Back-to-Basics Weekend Reading - Epidemics
My paper to read this weekend was the Alan Demers' seminal paper on epidemic techniques for database replication. I realized that in 2004, before my Amazon days, I already wrote a blog post about the fundamental publications in the area of epidemics, so this seems like a good moment to revisit that with updated links, etc.
History of Epidemics
In the past 6-8 years we have been using various epidemic techniques in building our reliable and scalable distributed systems with great success. Now that industry is starting to deal with issues of scale that can almost only be solved by using epidemic techniques, it becomes important to produce some basic pointers to the origin of the use of epidemics in distributed systems.
In a nutshell: An epidemic style of communication or state sharing gives you a highly robust medium for distributed interaction. The main advantages are
- Probabilistic model. This doesn't mean that it gives less guarantees than a deterministic model, but that we now have a good framework for reasoning about the spread of information through a system over time.
- A-synchronous communication pattern. Any good epidemic communication system allows you to operate in a 'fire-and -forget' mode, where, even if the initial sender fails, all surviving nodes will receive the update (or none will).
- Autonomous & decentralized actions. Epidemics techniques enable you to take actions based on the data you received without the need for additional communication to reach agreement with your partners; you can take decisions autonomously.

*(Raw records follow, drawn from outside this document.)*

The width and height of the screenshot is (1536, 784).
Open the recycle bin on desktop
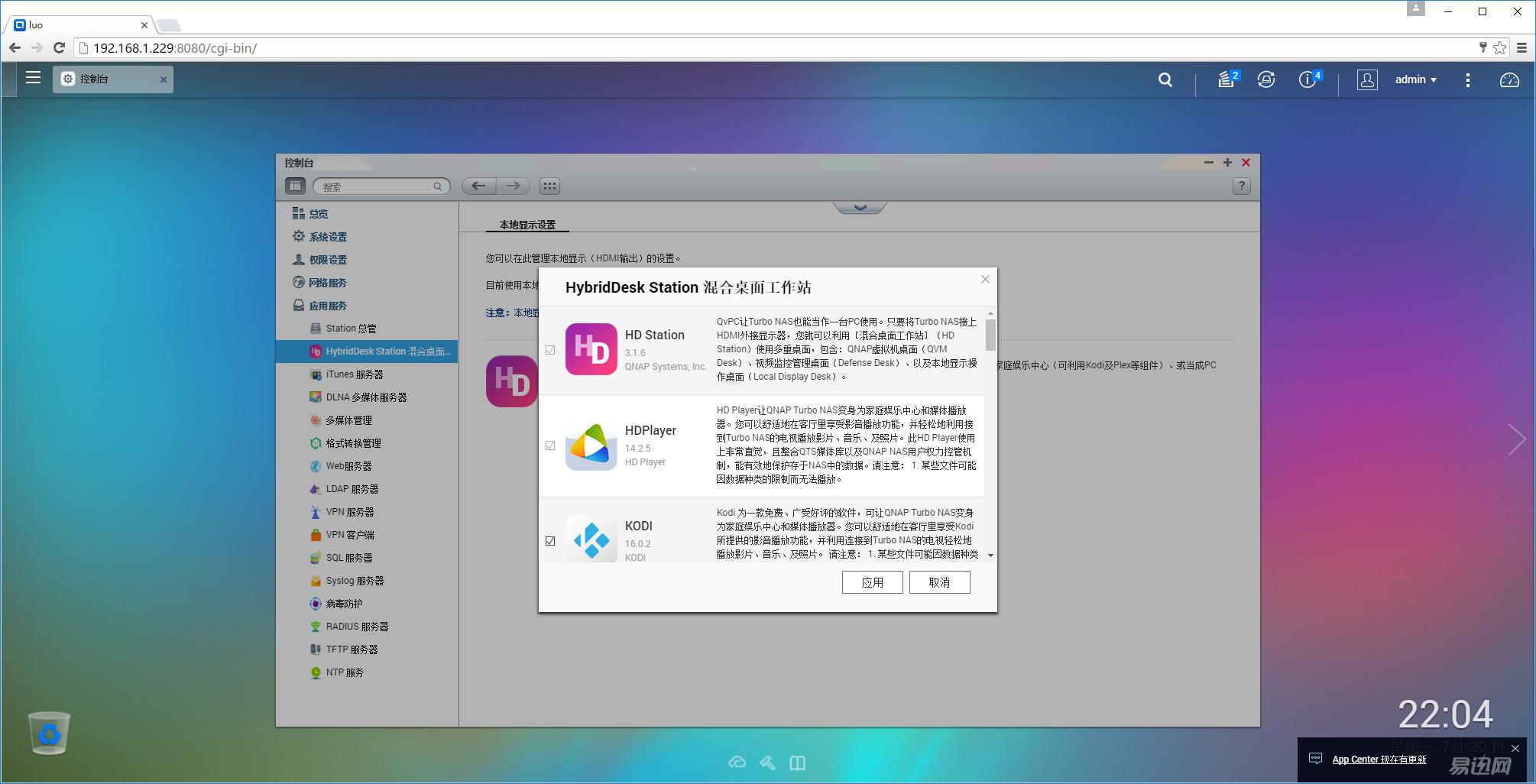tap(49, 733)
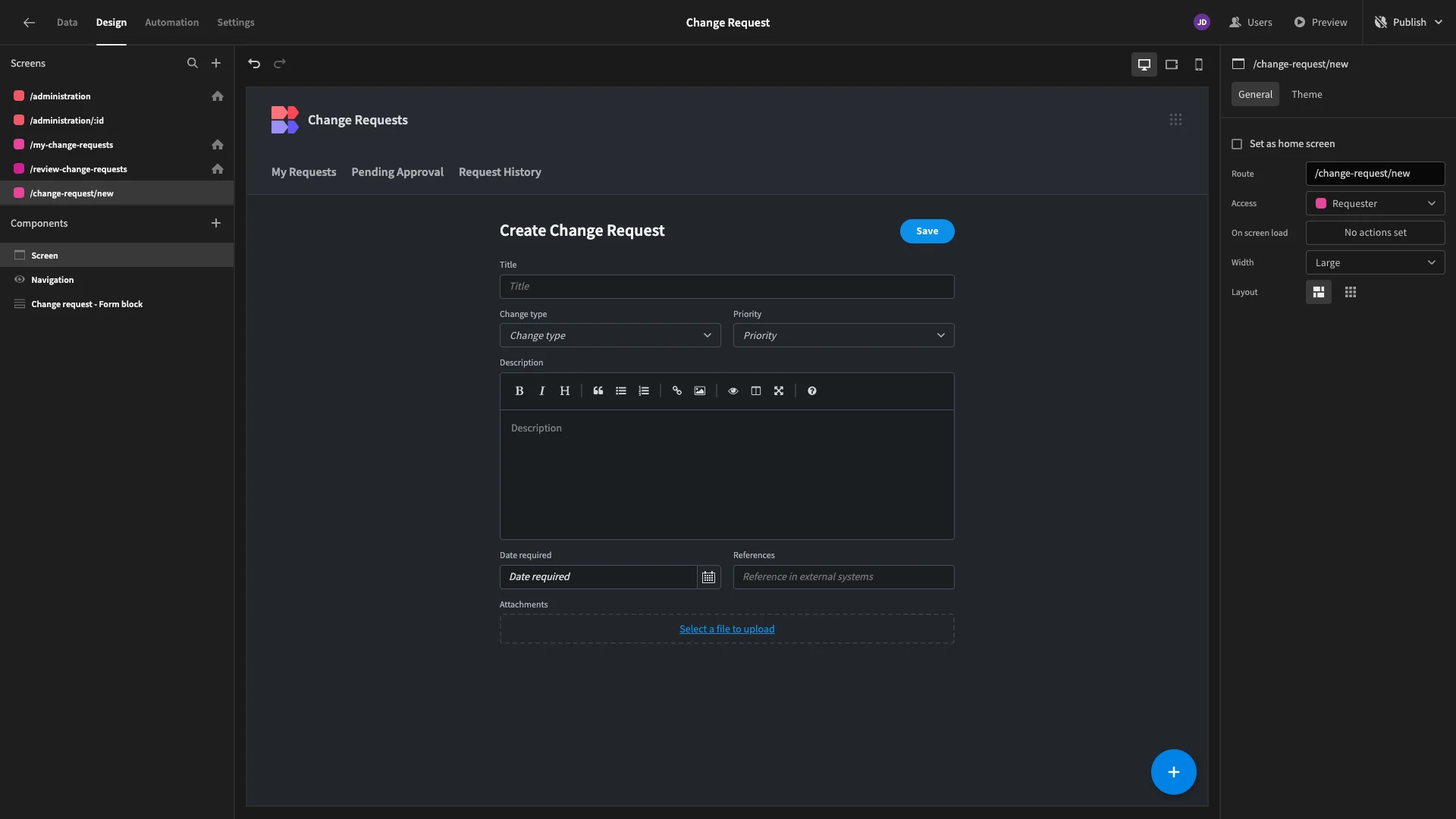1456x819 pixels.
Task: Click Select a file to upload link
Action: tap(727, 629)
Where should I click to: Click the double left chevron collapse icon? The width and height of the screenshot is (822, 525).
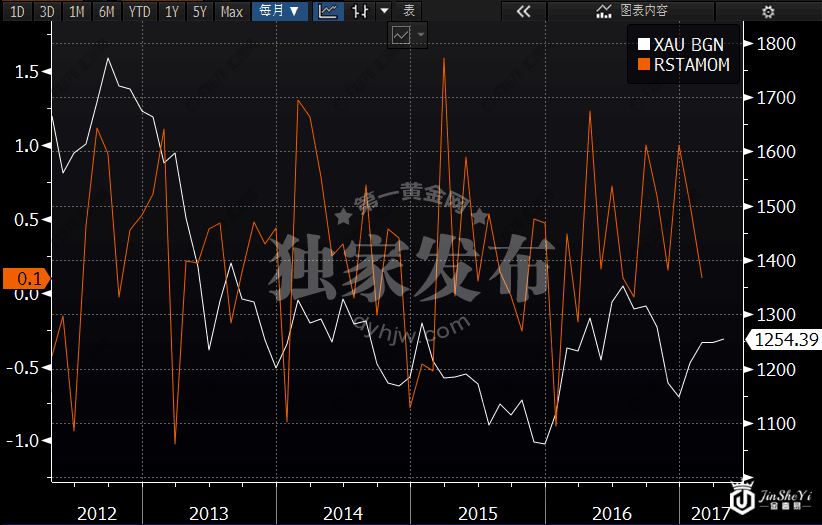[x=522, y=12]
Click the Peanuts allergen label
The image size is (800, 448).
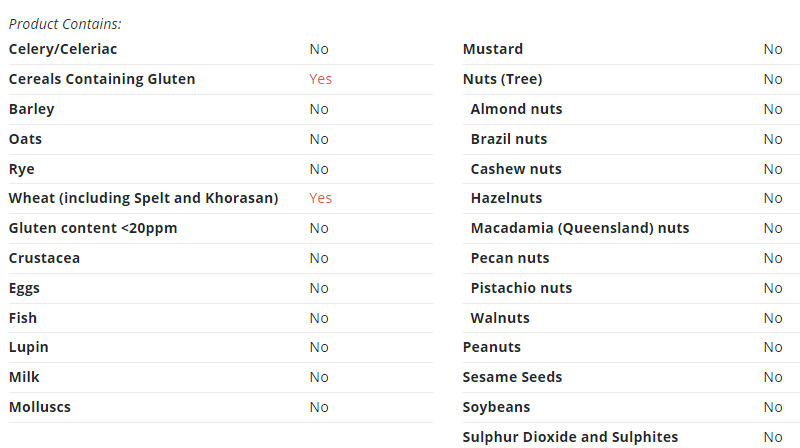pyautogui.click(x=492, y=347)
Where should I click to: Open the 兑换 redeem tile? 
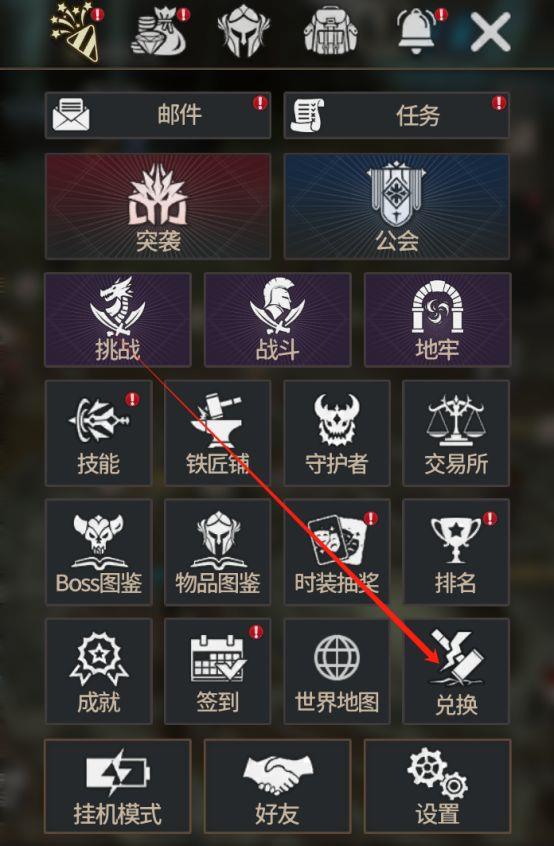(x=456, y=671)
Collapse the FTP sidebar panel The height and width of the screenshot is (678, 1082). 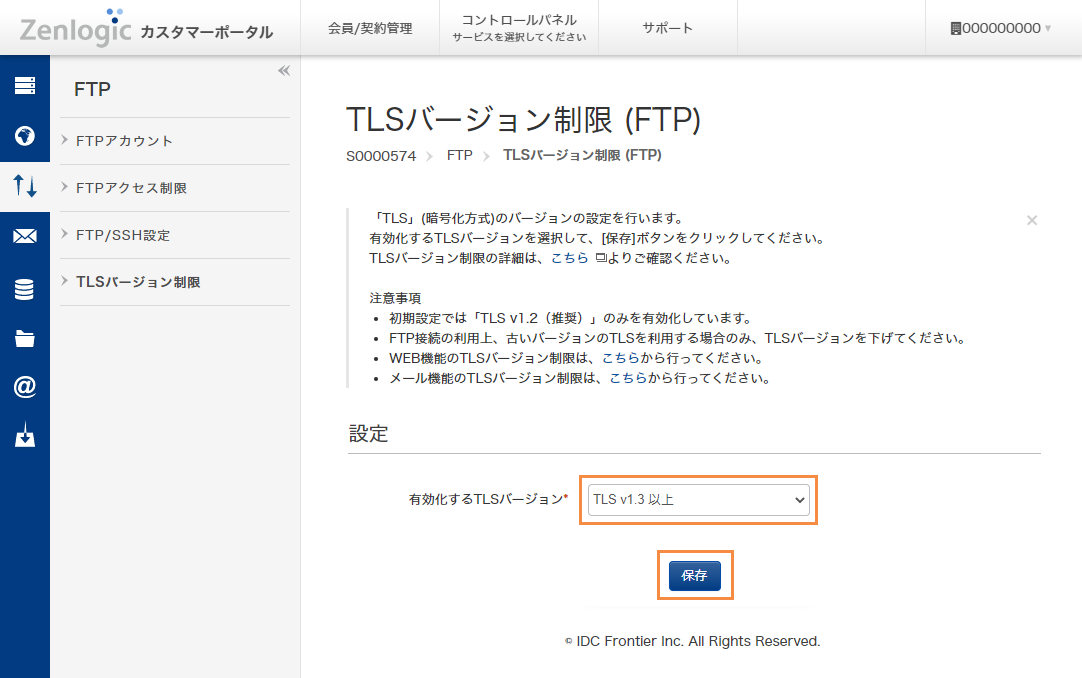(283, 70)
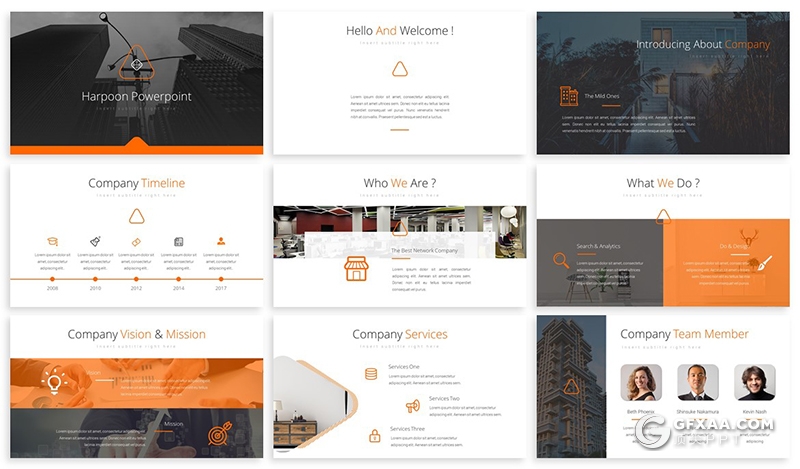This screenshot has width=800, height=469.
Task: Click the 2014 dot on the company timeline
Action: (x=178, y=279)
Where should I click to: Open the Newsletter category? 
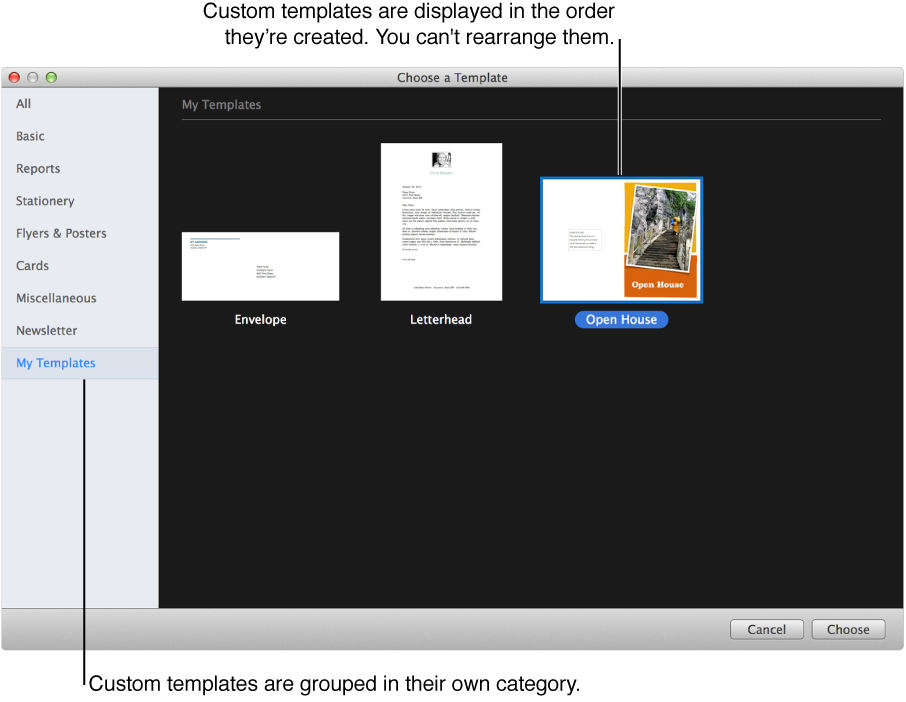point(46,330)
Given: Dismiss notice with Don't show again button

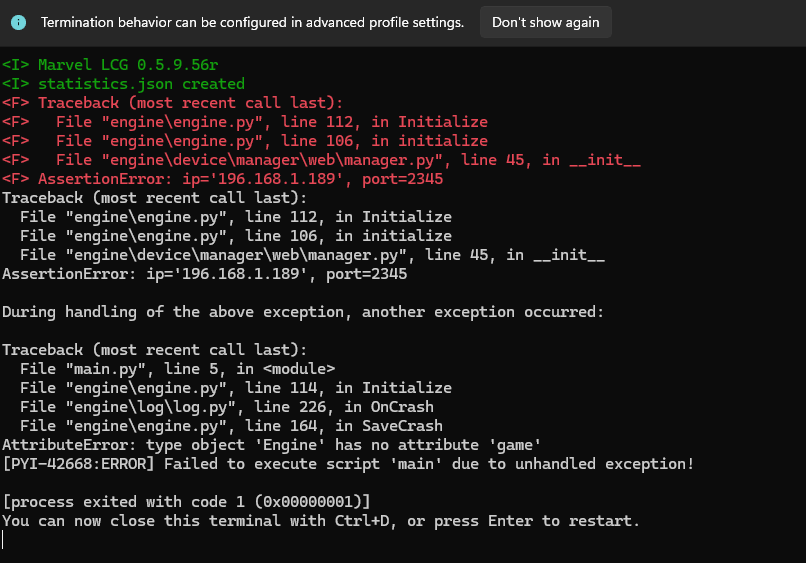Looking at the screenshot, I should click(545, 22).
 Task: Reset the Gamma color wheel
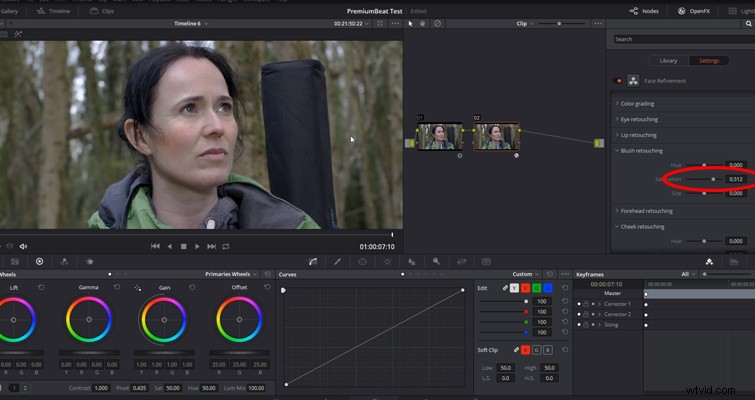pyautogui.click(x=117, y=287)
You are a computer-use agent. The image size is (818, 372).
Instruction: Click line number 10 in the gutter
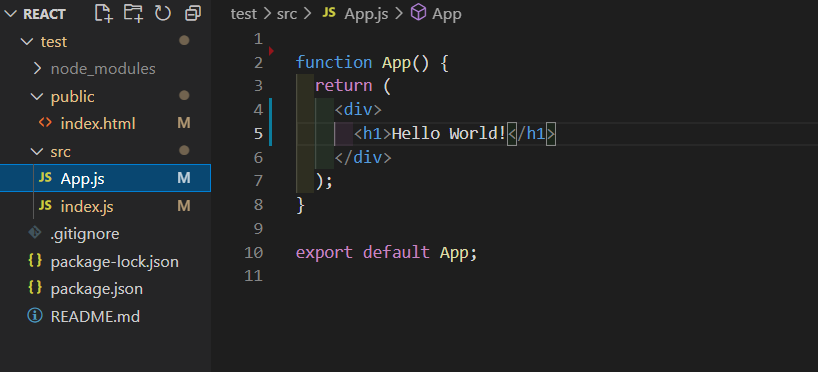[254, 253]
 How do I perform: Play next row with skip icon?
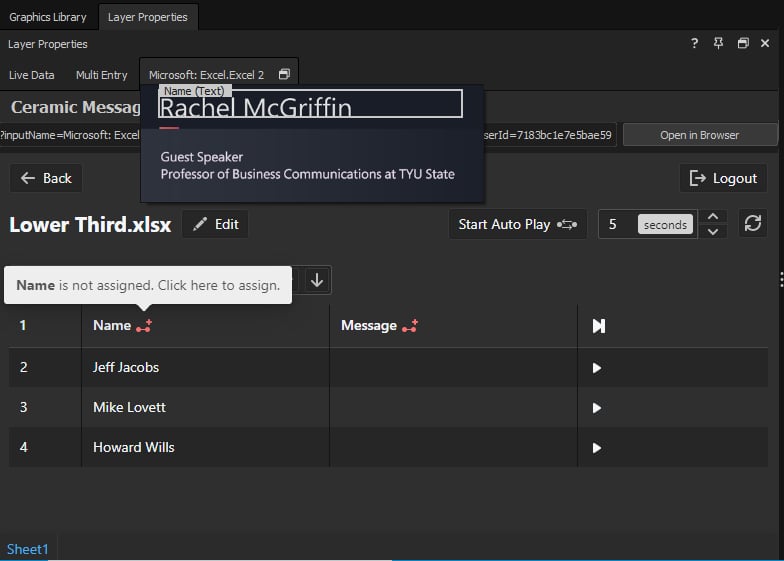coord(598,326)
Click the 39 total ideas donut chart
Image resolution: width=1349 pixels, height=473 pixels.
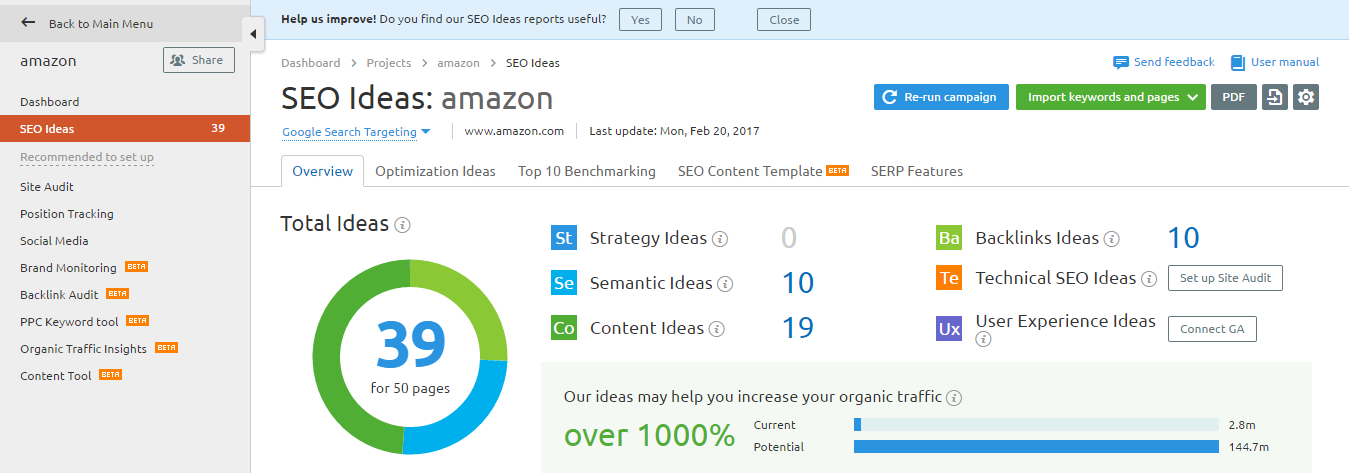410,357
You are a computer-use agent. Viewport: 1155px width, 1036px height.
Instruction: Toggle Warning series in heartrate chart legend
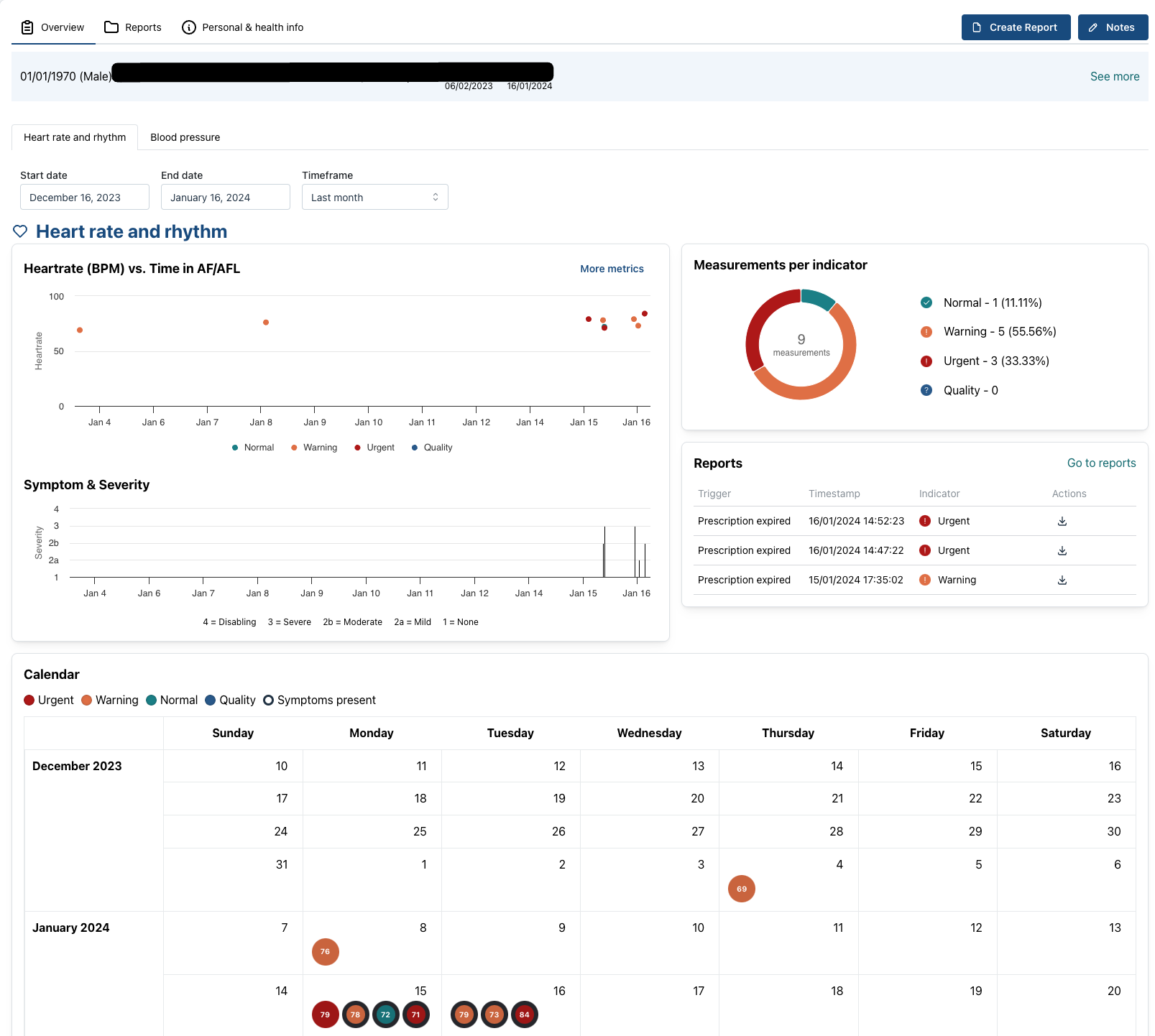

- Robust with respect to message loss & node failures. Once a message has been received by at least one of your peers it is almost impossible to prevent the spread of the information through the system. In the most popular demo I give, the system still operates under 90% message loss with limited or no loss in functionality.
- Rigorous mathematical underpinnings. Finally we have a set protocols where we can use rigorous mathematical techniques to reason about the operation of the protocols under all sorts of conditions
These techniques have a long history in science, but mainly in biology and epidemiology, and in mathematics. The bible of epidemics from a theorectic point of view is:
Epidemic Theory of Infectious Diseases and its Applications N.T.J. Bailey Hafner Press Second Edition, 1957
This is not a computer science text, but it explains the real fundamentals. If you interested in more CS oriented texts than the following list has some general papers that deal with the basics of epidemic communication or 'gossip' and are a good starting point to learn about fundamentals.
I purposely left the Cornell papers off this list, as not to appear too self-serving. I believe the work at Cornell has been ground-breaking in bringing the techniques to a larger CS audience and applying it to building robust and scalable distributed systems. I'll give a reading list of Cornell work in a follow-up posting.
- B. Baker, R. Shostak, Gossips and telephones, Discrete Mathematics 2(1972), pp. 191--193.
- A. Demers, D. Greene, A. Hauser, W. Irish, J. Larson, S. Shenker, H. Sturgis, D. Swinehart, and D. Terry. Epidemic algorithms for replicated database maintenance. In Proc. ACM Symp. on the Principles of Distr. Computing, pages 1--12, August 1987.
- R. Golding and K. Taylor. Group membership in the epidemic style. Technical Report UCSC-CRL-92-13, University of California, Santa Cruz, May 1992.
- D. Agrawal, A. El-Abbadi, and R. Steinke. Epidemic algorithms in replicated databases. In Proc. 16th ACM SIGACT-SIGMOD Symp. Princip. of Database Systems (PODS), Tucson, Arizona, May 1997
- R. Karp, C. Schindelhauer, S. Shenker, B. Vocking, Randomized rumor spreading, Proc. IEEE Symp. Foundations of Computer Science, 2000.